#### RECORDS SHOWN
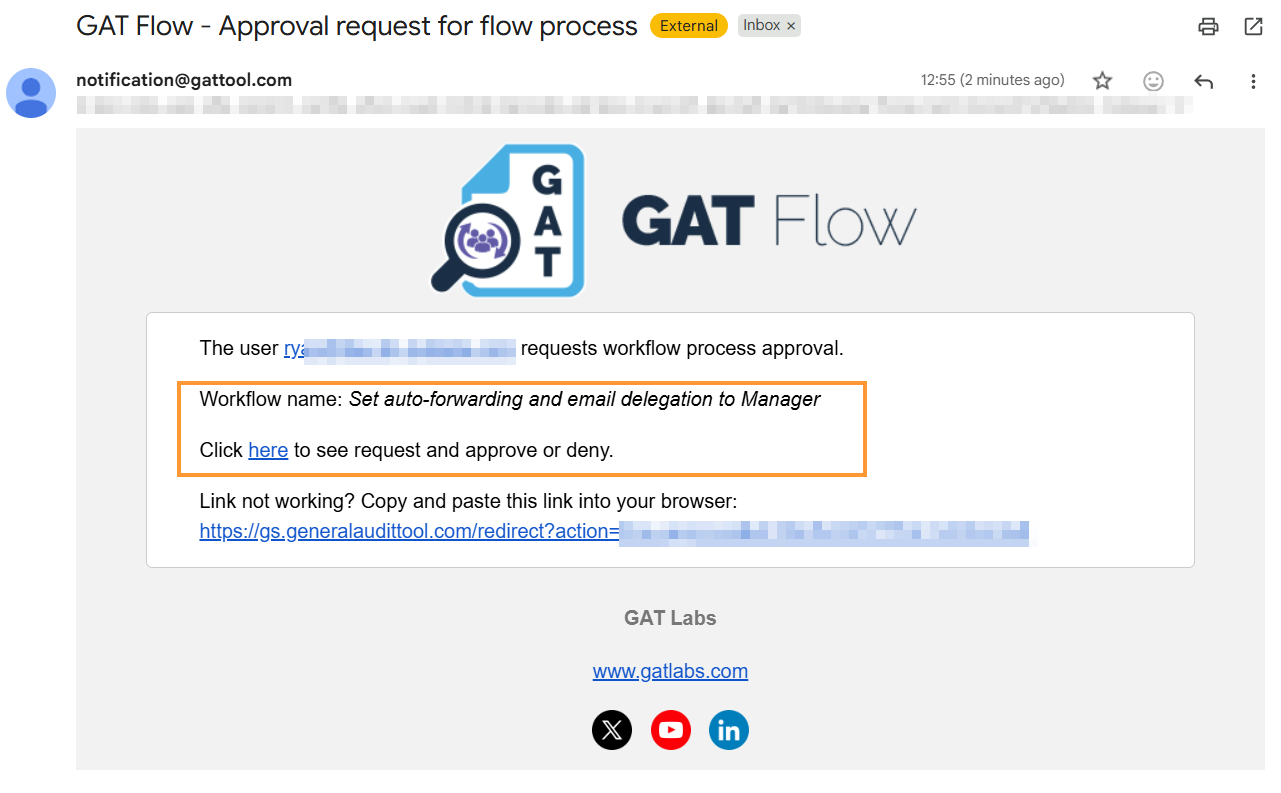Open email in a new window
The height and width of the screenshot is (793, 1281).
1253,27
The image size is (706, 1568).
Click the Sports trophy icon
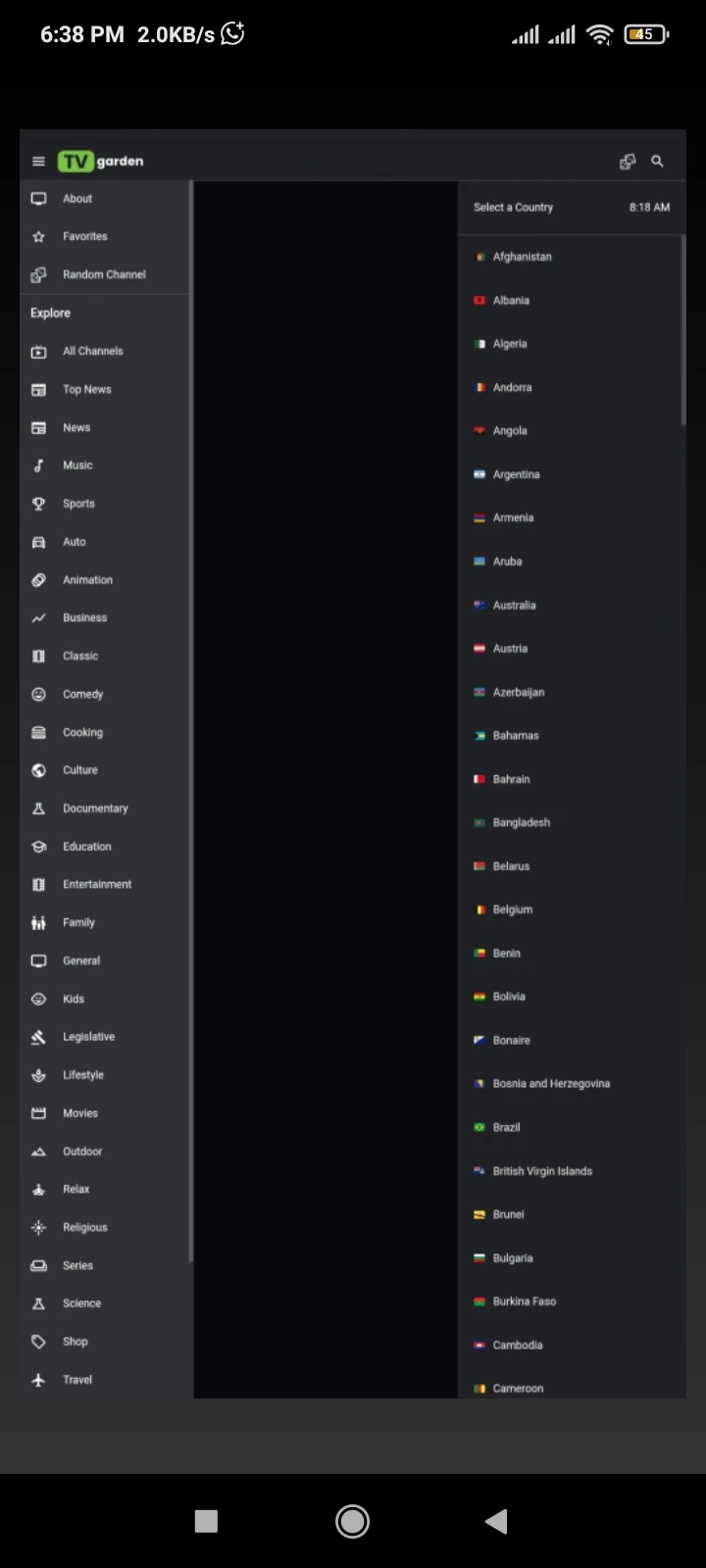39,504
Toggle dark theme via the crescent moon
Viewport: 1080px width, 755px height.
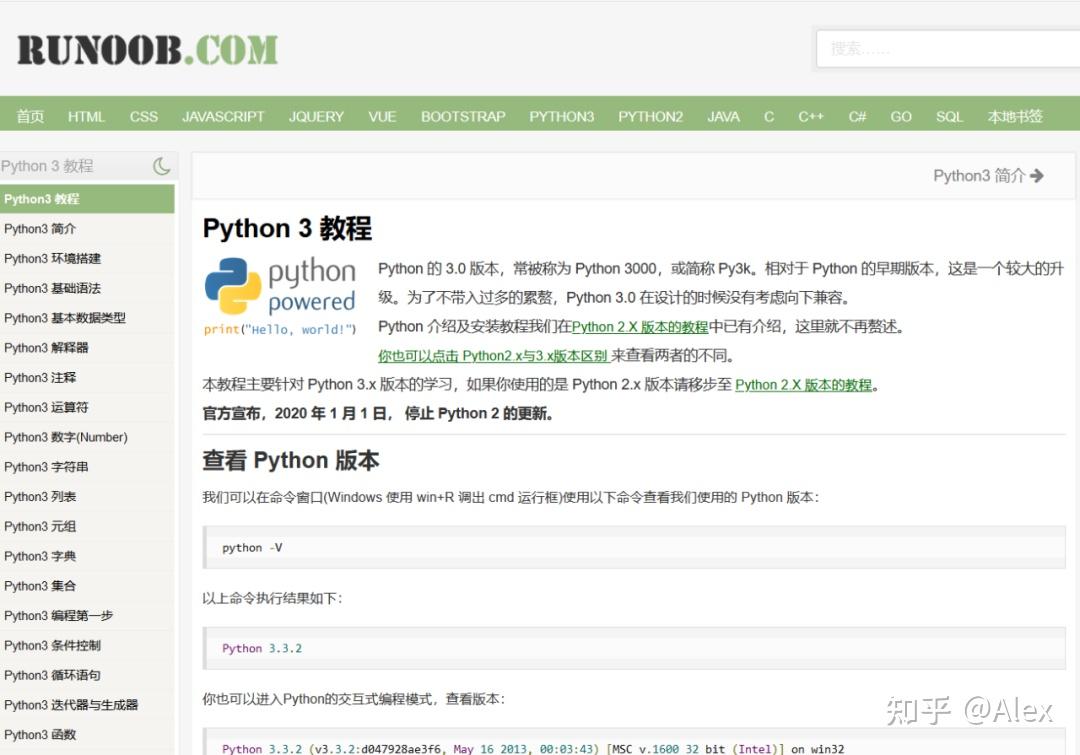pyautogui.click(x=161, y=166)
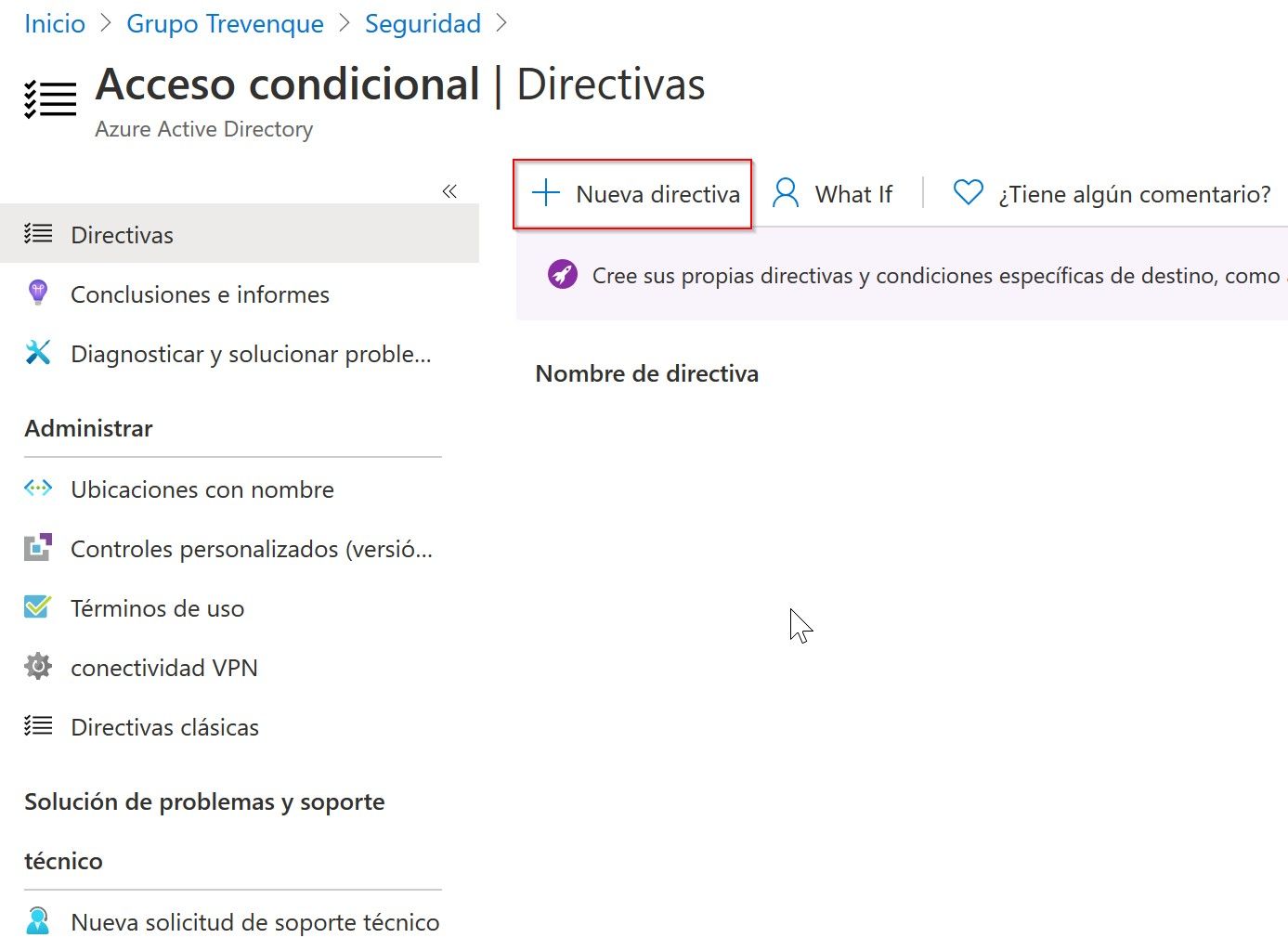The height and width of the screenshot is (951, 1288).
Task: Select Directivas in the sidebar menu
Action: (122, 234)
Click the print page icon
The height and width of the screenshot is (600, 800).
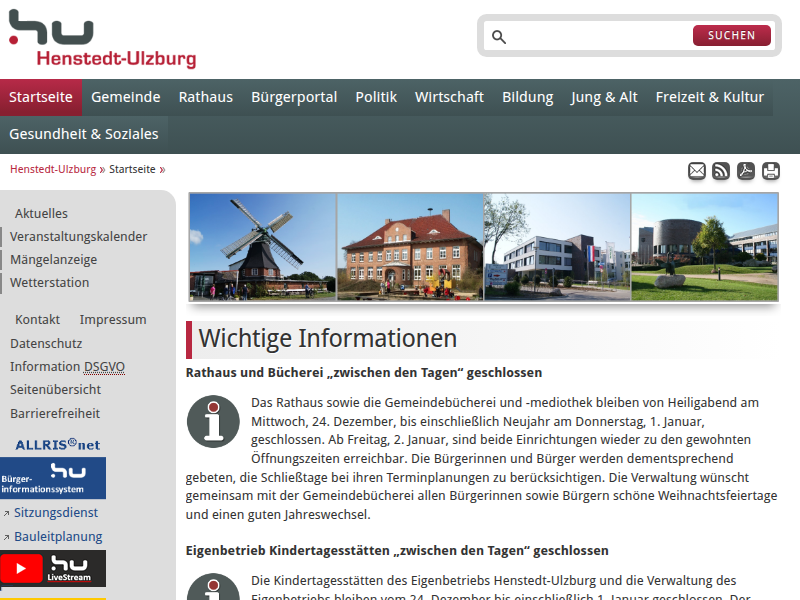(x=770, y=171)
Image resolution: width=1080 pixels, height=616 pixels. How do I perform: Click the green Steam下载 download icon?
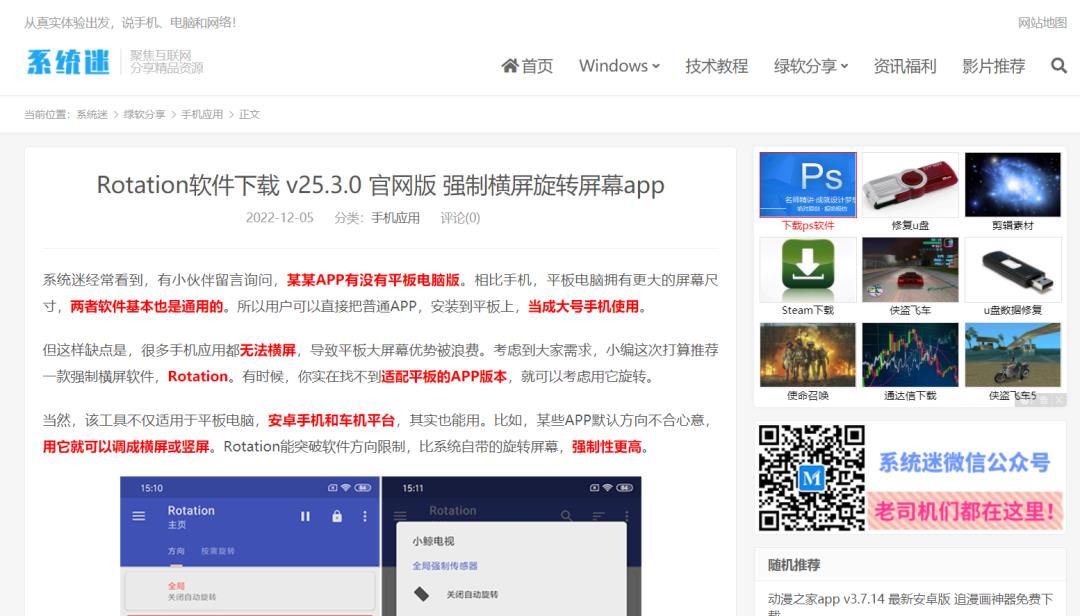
########
▸ TASK PROMPT:
What is wanted is an exact copy of the lines from the line with "Viewport: 1080px width, 755px height." through the end of the records, both ends included, pictures excluded.

▸ RESULT:
Viewport: 1080px width, 755px height.
pyautogui.click(x=161, y=166)
The height and width of the screenshot is (951, 1288).
Task: Select Directivas in the sidebar menu
Action: (122, 234)
Click the print page icon
The height and width of the screenshot is (600, 800).
(x=770, y=171)
Image resolution: width=1080 pixels, height=616 pixels. How do I perform: Click the green Steam下载 download icon?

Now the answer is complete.